State of the Art
Performance analysis within simulated environments is currently generated through subjective human observation. Cost-effective, mobile and high resolution devices have recently emerged for capturing cognitive, affective, communication and motor performance, providing new opportunities for detecting, classifying, assessing and responding to learner state and levels of expertise.

Create a robust framework to support granular data capture and analysis across every aspect of individual and group performance, including visual events, physiology, communication, behaviour and movement. The data can then be utilized to enable reliable and automated detection, assessment and classification of learner state and level of expertise against standardized competencies and entrustable professional activities (EPAs).

Challenges / barriers
Gaze tracking and physiological metrics are readily captured, but other dimensions, such as fine grained hand and finger movement, may be more challenging.

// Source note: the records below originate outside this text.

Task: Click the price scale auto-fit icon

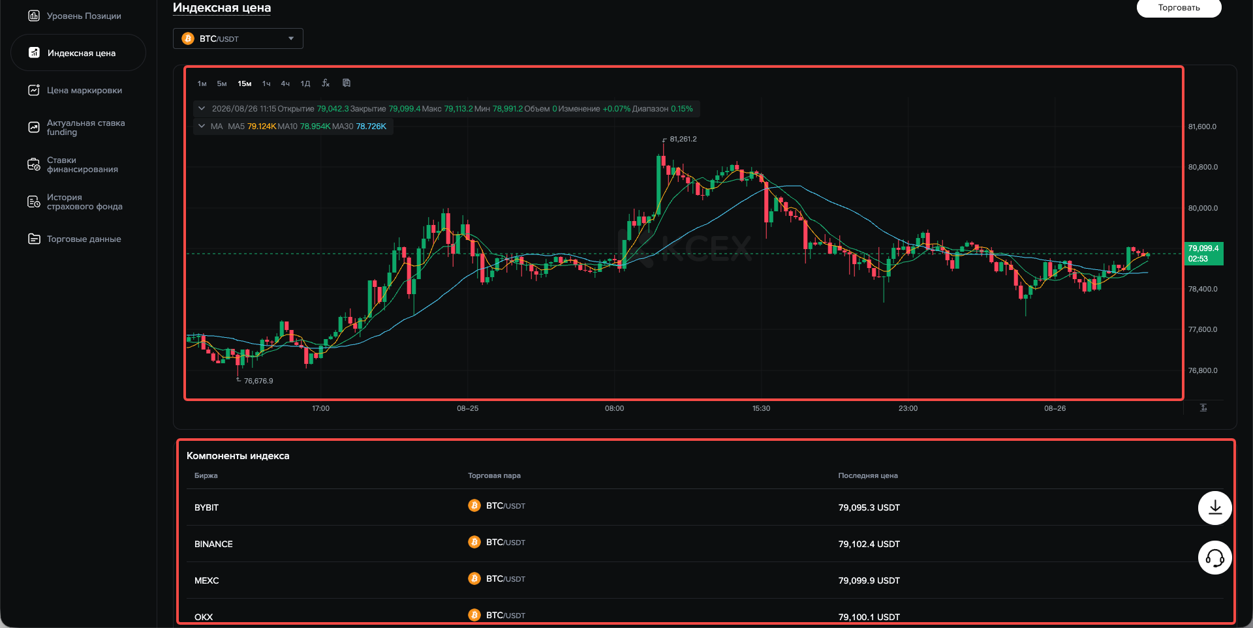Action: 1203,408
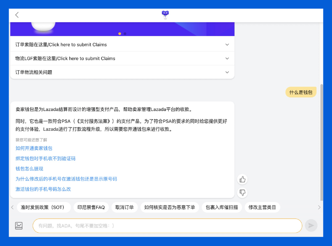Viewport: 332px width, 246px height.
Task: Open the screenshot upload icon near input box
Action: point(19,225)
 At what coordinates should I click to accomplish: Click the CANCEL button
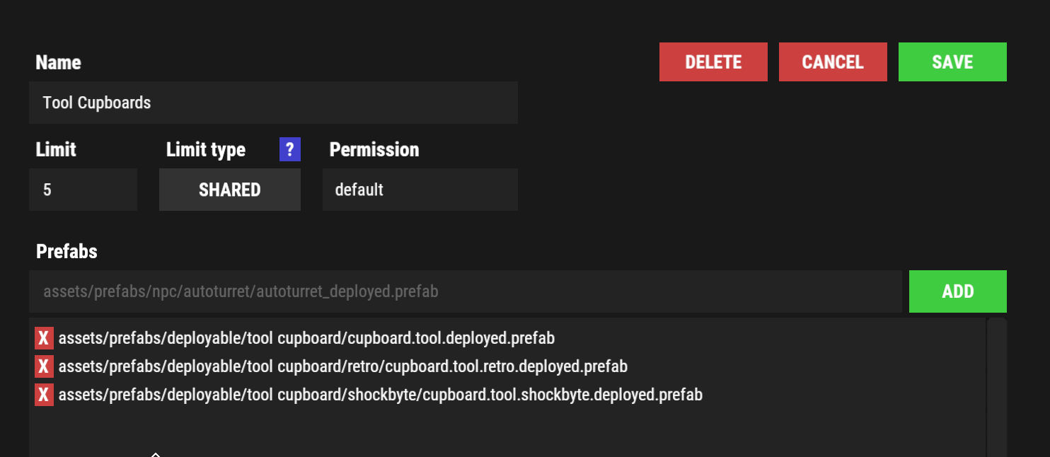pos(833,62)
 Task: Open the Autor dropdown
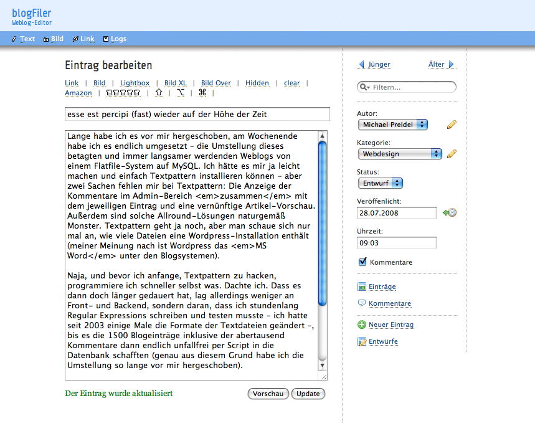point(393,125)
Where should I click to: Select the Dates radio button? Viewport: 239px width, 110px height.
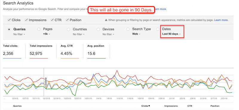click(158, 29)
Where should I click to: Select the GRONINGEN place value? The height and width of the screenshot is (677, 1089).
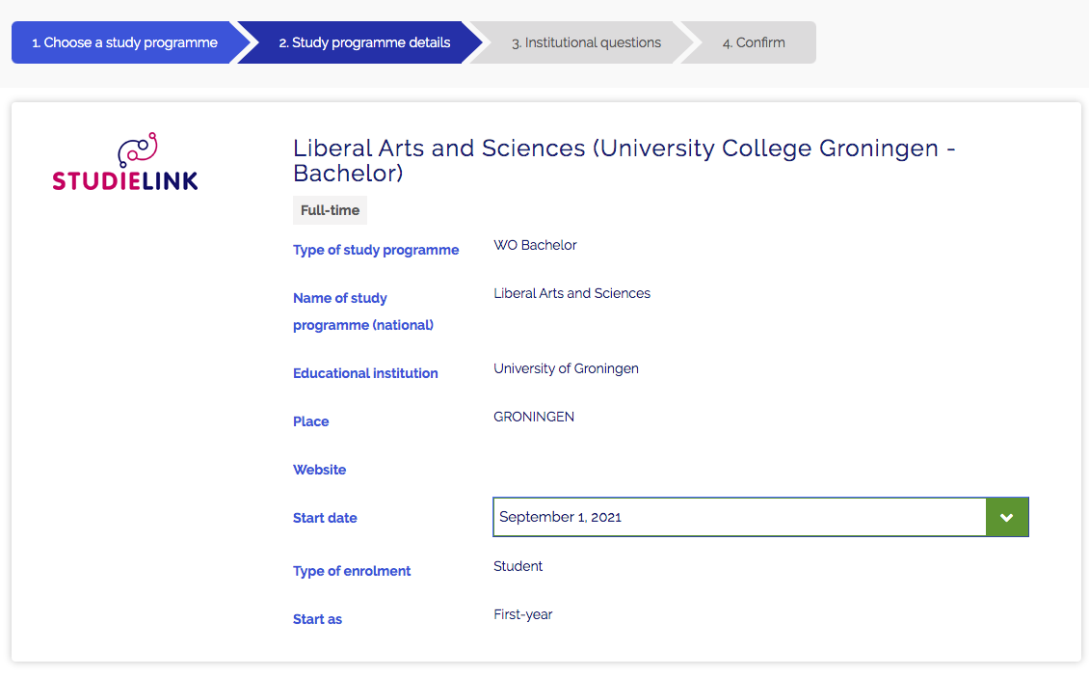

And, although communication content, sentiment and speech prosody can be captured, the analysis and accurate interpretation of communication patterns related to expertise will require a large data set and sophisticated algorithms.

Immediate Research Projects:

  • Develop an infrastructure which can capture gaze, movement and communication measures in real time, with sufficient resolution and minimal impact on natural behaviour.
  • Identify the most reliable and practical indicators of performance.
  • Conduct a first study to capture expression of expertise in situ and simulated environments, and monitor resulting data closely to determine robustness of infrastructure.

Longer Term Research Objectives: Develop effective data capture methods to support:

  • Automated determination of target of attentional focus.
  • Gross and fine grained movement capture for performance analysis across the learner expertise spectrum.
  • Fine grained speech content and prosody analysis, including speech target, tone, sentiment, confidence, authority, and empathy.
  • Fine grained behavioural analysis, including constructs such as situational awareness and strategic reasoning and response selection.

Educational Validation
Data capture and analysis underpins learner assessment and the potential for adaptive system response. Complexity and invasiveness of capture must be weighed against value of the collected data for learning insight and response generation, individually and in combination with other data sources. That value cannot be determined a priori, and consequently, data value determination will form a significant part of our research effort within a number of different projects.